Monday, Aug. 23, 1937
Caesar for Safety
In Manhattan last week the songwriting team which gave the world Is It True What They Say About Dixie?, Composer Gerald Marks & Lyricist Irving Caesar, journeyed from Tin Pan Alley northward to Teachers College at Columbia University to address a summer class in "Safety Care." The class--students, health educators and playground supervisors from all over the U. S.--soon were beating time to fox trots and waltzes with such words as:
Don't do tricks you think you know,
'Cause you saw them at the show;
Keep cool as an icicle
When you ride a bicycle.
Because he believes that listening to the radio has given U. S. children sophisticated musical tastes, Songwriter Caesar last winter set out to provide modern words and music for classroom songs. Irving Caesar has no dependents except his mother and a dog (see cut), but he was brought into the world on Manhattan's lower East Side with the help of a nurse from the Henry Street Settlement, and knows the hazards city life presents to the young.
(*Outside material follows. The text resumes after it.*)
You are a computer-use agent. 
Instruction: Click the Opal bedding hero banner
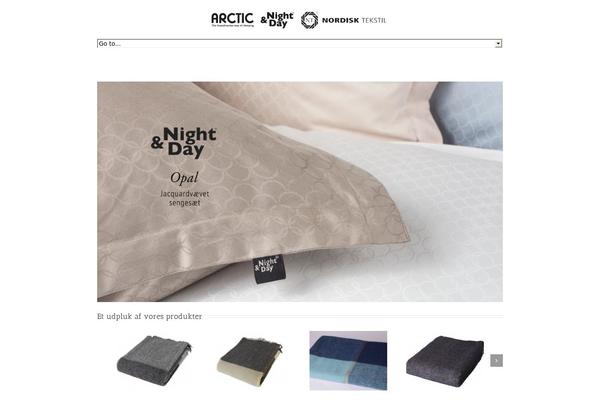coord(300,191)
Deploring the fact that for generations musicians have been writing down to the young, he wrote 21 songs, for which Composer Marks did 21 tunes, which are mature, rhythmic yet easily singable, easily playable by teacher or parent. The collection is to be published as Sing a Song of Safety, with illustrations by Rose ("Kew-pies") O'Neill.
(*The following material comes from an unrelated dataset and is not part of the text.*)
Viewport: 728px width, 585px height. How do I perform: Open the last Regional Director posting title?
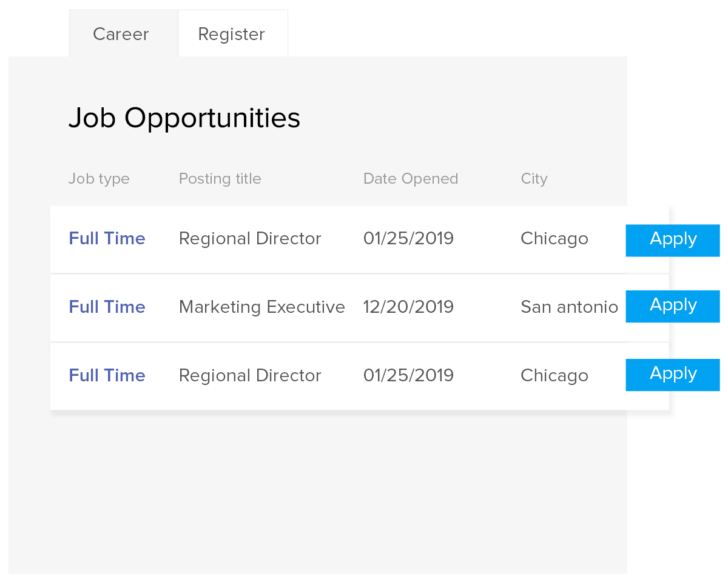(250, 376)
Besides their warnings against the dangers of traffic, the Caesar-Marks songs are calculated to inculcate in children respect for law & order (The Policeman, The Fireman and the Postman, Too), practicality (Remember Your Name and Address), fortitude (Never Be Afraid of Anything). Observes Sticks and Stones and Bones:
Throwing stones and sticks and bones,
At poor defenceless animals,
Is not much fun, it's only done
By Savages and Cannibals.
Pop Guns and Rifles, whose caustic harmonies aid in describing the appalling results of the "dangerous joys" of firearms, has already earned the approbation of the American Society for the Prevention of Blindness.
To the Teachers College pedagogs, who showed instant enthusiasm for his songs and will no doubt plug them tirelessly this winter, Mr. Caesar said: "Maybe these songs of safety will get me to Heaven when my hi-de-ho songs would be sure to send me to a hotter region."